# RetinalGPT: Open Source of Retinal Clinical Dialogue Assistant Based on Large Vision-Language Models

> The research team from Arizona State University has open-sourced the RetinalGPT data construction pipeline. This project uses large vision-language models to generate multi-turn dialogue data aligned with clinical preferences for fundus images, supporting the processing and dialogue generation of multiple retinal datasets.

- 板块: [Openclaw Llm](https://www.zingnex.cn/en/forum/board/openclaw-llm)
- 发布时间: 2026-04-20T23:45:29.000Z
- 最近活动: 2026-04-20T23:49:00.751Z
- 热度: 141.9
- 关键词: RetinalGPT, 大视觉语言模型, 视网膜影像, 医学AI, 对话数据构建, 眼底疾病筛查, 多模态模型, 临床偏好对齐
- 页面链接: https://www.zingnex.cn/en/forum/thread/retinalgpt
- Canonical: https://www.zingnex.cn/forum/thread/retinalgpt
- Markdown 来源: floors_fallback

---

## RetinalGPT Open Source: Data Construction Pipeline for Retinal Clinical Dialogue Assistant Based on Large Vision-Language Models

The research team from Arizona State University has open-sourced the RetinalGPT data construction pipeline. It uses large vision-language models to generate multi-turn dialogue data for retinal images aligned with clinical preferences, supporting the processing of multiple mainstream retinal datasets. The aim is to solve the problem that traditional AI-assisted diagnosis systems lack interactive capabilities and provide high-quality data for training clinical dialogue assistants.

## Project Background and Clinical Significance

Early screening and diagnosis of retinal diseases are crucial for preventing vision loss. Traditional AI-assisted diagnosis systems only output single classification results or segmentation masks, lacking the ability to interact with clinicians and making it difficult to explain diagnostic basis or answer follow-up questions. Large Vision-Language Models (LVLMs) have great potential in medical image understanding, but general models lack sufficient clinical knowledge and the ability to express professional terms. The RetinalGPT project was thus born, aiming to build a clinical preference dialogue assistant for retinal images.

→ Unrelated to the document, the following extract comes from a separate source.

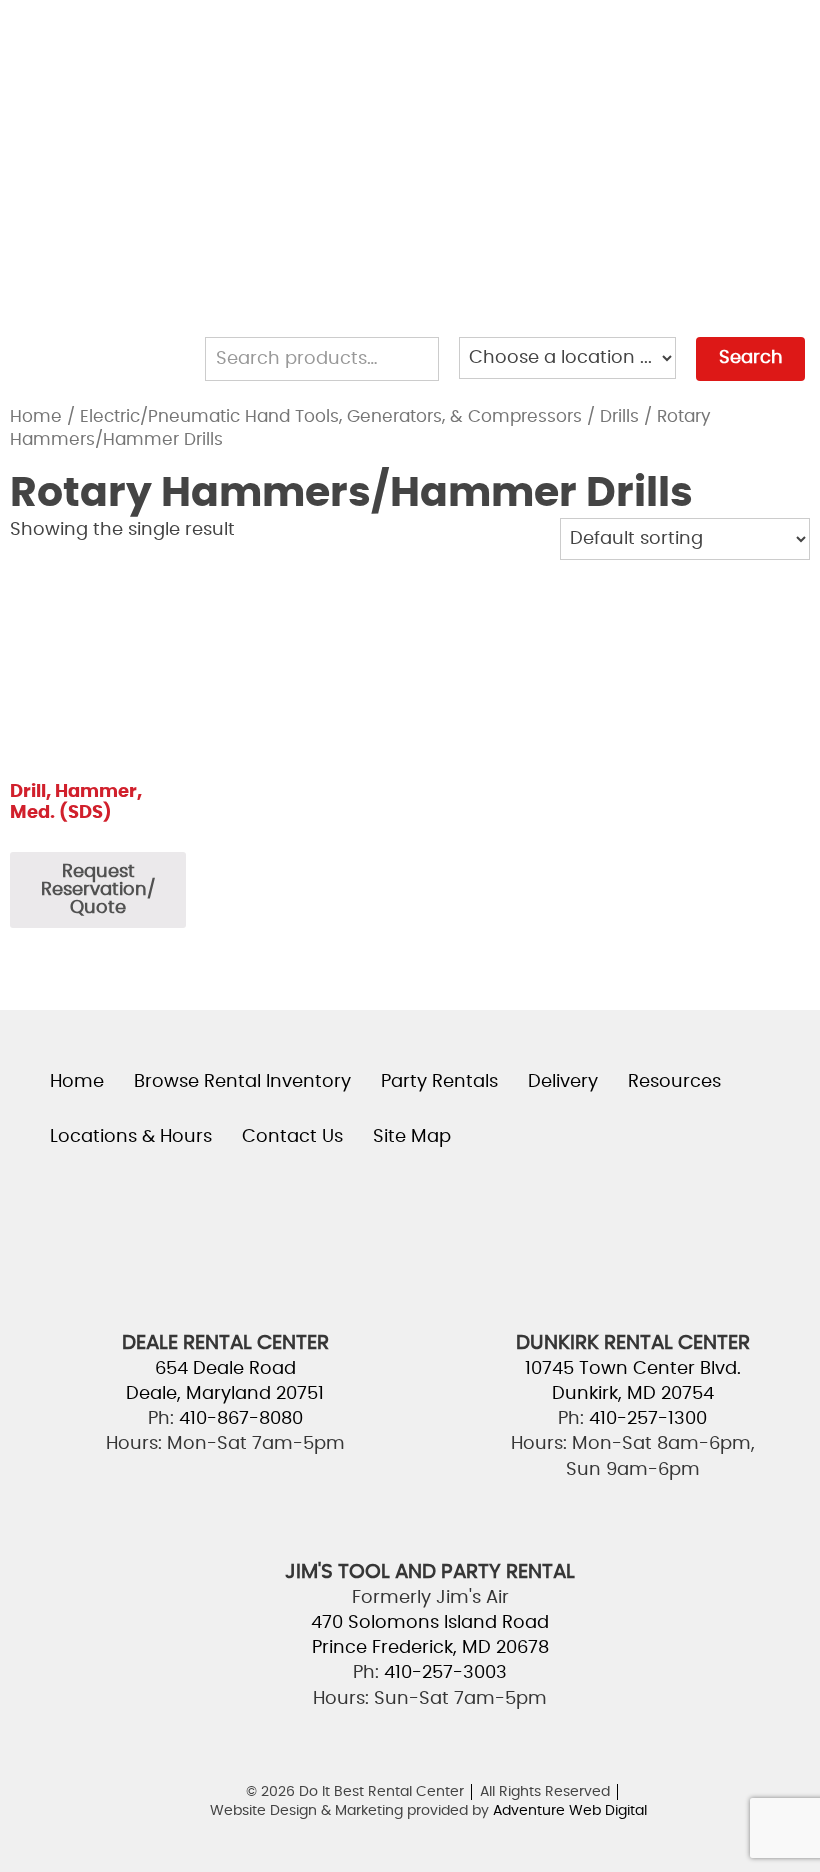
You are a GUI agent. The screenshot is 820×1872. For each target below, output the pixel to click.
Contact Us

Through training with high-quality multi-turn dialogue datasets, the model can understand clinicians' questioning habits, diagnostic logic, and preference expressions.

## Technical Architecture and Core Design

The core innovation of RetinalGPT lies in data-level optimization:
1. **Description Builder**: Implements a unified description builder for mainstream retinal datasets such as APTOS, EyeQ, IDRID, MICCAI, Messidor, ODIR, RFMiD, and UK Biobank, converting heterogeneous annotations (disease labels, image quality scores, etc.) into unified natural language descriptions.
2. **Dialogue Generation Pipeline**: Provides two modes—script-first mode (custom generation scripts like ins_UK.py) and pipeline-first mode (unified entry run_conversation_pipeline.py, supporting standardized processing across datasets).
3. **Asynchronous API Calls**: The instruction_gen_async.py module implements asynchronous calls, supporting text-only/image-conditioned generation and batch processing to improve the efficiency of large-scale data generation.

## Data Output Format and Application Scenarios

The generated dialogue data is stored in JSONL format. Each record includes a unique identifier (id), image path (image), and multi-turn dialogue content (conversations). The output can be further merged, cleaned, aligned, or converted into nested JSON for model fine-tuning. The project focuses on data construction and dialogue generation, not a complete end-to-end training codebase, so it needs to be used with basic frameworks like LLaVA for model training.

## Environmental Dependencies and Deployment Recommendations

RetinalGPT is built based on the LLaVA v0 environment specifications. Recommended deployment process:
1. Configure the standard LLaVA runtime environment
2. Install additional dependencies for RetinalGPT
3. Create a Python 3.10 virtual environment using conda
4. Install project dependencies via requirements.txt
A layered dependency management strategy ensures compatibility with upstream projects and avoids redundant packaging of the LLaVA training stack.

## Application Value and Future Outlook

Open Source Value of RetinalGPT:
- **Standardized Data Processing**: The unified description builder lowers the threshold for multi-center research
- **Clinical Preference Alignment**: Simulates real interaction scenarios to train AI assistants more in line with clinical needs
- **Enhanced Interpretability**: Multi-turn dialogue improves the transparency and credibility of AI systems
- **Research Reproducibility**: The open-source pipeline supports experimental reproduction and improvement
In the future, it is expected to expand to other medical image modalities such as dermoscopy, pathological sections, and radiological images, promoting the transformation of medical AI from "black-box classifiers" to "interactive clinical assistants".